Но, поскольку вполне заурядные аспекты американской культуры вроде бигмака или Голливуда пользуются таким спросом за рубежом, больше похоже на то, что злые языки Старого Света забыли о парадоксе иронии, которую сами неустанно расточали в адрес американцев. Несмотря на существование бургеров и голливудского рагу из ворованных сюжетов, сделанных звезд и штампованных текстов, никто вас не заставляет есть и смотреть всякую дрянь. Как никто не принуждает покупать, но старое правило гласит: «Качество товара на риск покупателя».
Для денег Старого Света доллар казался завораживающим. «Да, деньги сейчас — главное, — писал Уильям Дин Хоуэллс в романе "Возвышение Сайласа Лэфема". — В них — романтика и поэзия нашего века. Именно они прежде всего волнуют воображение. Приезжающие к нам англичане более всего интересуются новоиспеченными миллионерами и больше всего их уважают»[113]

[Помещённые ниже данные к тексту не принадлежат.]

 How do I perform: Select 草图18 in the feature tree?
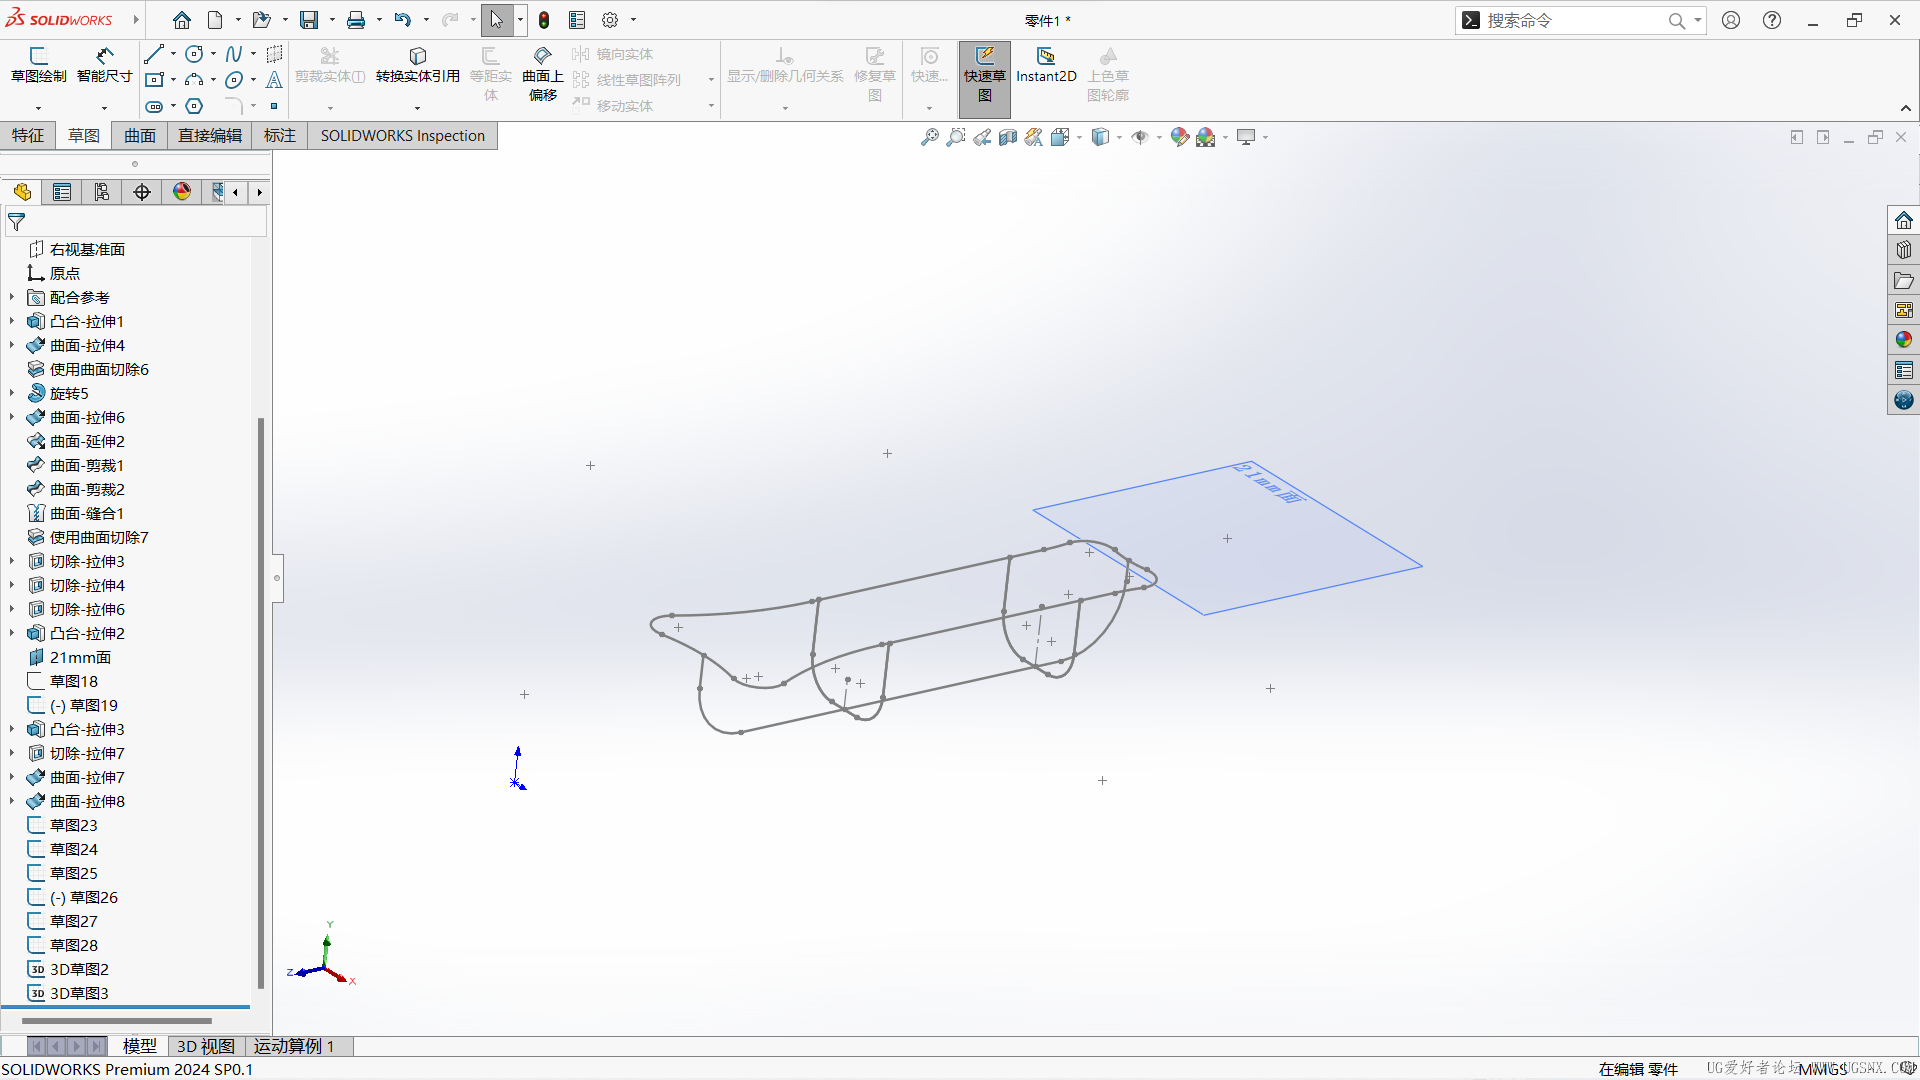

Скотт Фицджеральд мог лично наблюдать англичан восемьдесят лет назад: «Они все хорошо одеты, выглядят слегка голодными и разговаривают с солидными и преуспевающими американцами низкими, серьезными голосами. Я был уверен, что они что-то продавали: облигации, страховки или автомобили. Они, самое малое, агонизировали от осознания близости легких денег и были убеждены: несколько слов, сказанных нужным тоном, — и состояние у них в кармане». П. Г. Вудхауз тоже их слышал — целые пароходы Понго и Бертрамов, достаточно расторопных, чтобы пересечь Северную Атлантику и проверить свои вложения. Со времен сэра Уолтера Рэли[114] англичане всегда возлагали на Америку надежды и не могли избавиться от старой привычки отождествлять ее с деньгами. «Ба, приятель, — восклицал один из персонажей пьесы Бена Джонсона[115],— да у них даже ночные горшки золотые», — и тысячи англичан, шотландцев, уэльсцев, ольстерцев и ирландцев верили ему. Викторианские графы без гроша за душой женились на американских наследницах, торговля состояниями и титулами превратилась в избитую шутку по обе стороны Атлантики. (Президент Линкольн забавлялся этим сюжетом, облеченным в популярную пьесу «Наш американский кузен»[116], от души смеясь над постановкой в театре Форда, пока не был сражен пулей Бута.) От компьютеров до Интернета и «Театра шедевров»[117] — англичане неизменно продавали вещи солидным и преуспевающим американцам. Доллары никак не могли им надоесть.